→ **What needs to be done**
Work out how many lines below hold the string "computer" and state only that figure.

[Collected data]
+ + + +

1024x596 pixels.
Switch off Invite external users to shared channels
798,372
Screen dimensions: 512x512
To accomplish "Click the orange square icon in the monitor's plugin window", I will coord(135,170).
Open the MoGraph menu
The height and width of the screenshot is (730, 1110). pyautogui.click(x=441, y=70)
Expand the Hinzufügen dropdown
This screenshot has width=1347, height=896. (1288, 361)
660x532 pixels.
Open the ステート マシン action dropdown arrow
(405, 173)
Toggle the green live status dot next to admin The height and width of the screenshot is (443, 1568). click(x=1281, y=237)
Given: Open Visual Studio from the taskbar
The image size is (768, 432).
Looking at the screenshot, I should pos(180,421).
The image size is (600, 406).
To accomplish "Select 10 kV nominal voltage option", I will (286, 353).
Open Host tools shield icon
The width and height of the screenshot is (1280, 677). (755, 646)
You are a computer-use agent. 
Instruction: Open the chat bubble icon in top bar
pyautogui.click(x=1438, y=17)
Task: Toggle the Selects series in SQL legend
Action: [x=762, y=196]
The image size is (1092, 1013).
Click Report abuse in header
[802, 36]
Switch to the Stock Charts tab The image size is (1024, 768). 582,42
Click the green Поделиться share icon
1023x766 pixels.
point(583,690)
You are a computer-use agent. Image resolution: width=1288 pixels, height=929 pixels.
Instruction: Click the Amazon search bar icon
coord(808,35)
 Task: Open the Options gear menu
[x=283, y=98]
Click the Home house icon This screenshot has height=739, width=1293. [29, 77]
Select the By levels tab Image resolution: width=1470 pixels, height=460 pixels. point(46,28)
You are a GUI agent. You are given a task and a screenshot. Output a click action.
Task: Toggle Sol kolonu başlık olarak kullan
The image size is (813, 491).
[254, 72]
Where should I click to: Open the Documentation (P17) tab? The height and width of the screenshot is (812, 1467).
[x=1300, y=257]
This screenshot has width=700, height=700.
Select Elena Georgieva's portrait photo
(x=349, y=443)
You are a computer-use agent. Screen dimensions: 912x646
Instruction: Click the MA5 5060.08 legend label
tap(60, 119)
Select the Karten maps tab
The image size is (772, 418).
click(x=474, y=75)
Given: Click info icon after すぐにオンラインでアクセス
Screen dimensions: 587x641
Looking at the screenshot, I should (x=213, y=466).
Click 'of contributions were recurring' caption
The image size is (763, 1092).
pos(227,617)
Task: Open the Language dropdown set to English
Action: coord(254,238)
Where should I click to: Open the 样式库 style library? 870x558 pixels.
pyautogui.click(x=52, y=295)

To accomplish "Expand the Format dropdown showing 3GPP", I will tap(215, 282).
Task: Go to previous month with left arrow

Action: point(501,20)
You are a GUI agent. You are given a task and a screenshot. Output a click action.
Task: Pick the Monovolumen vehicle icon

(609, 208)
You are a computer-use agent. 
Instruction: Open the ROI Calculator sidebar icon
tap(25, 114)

+ + + +

→ **Output for this task**
4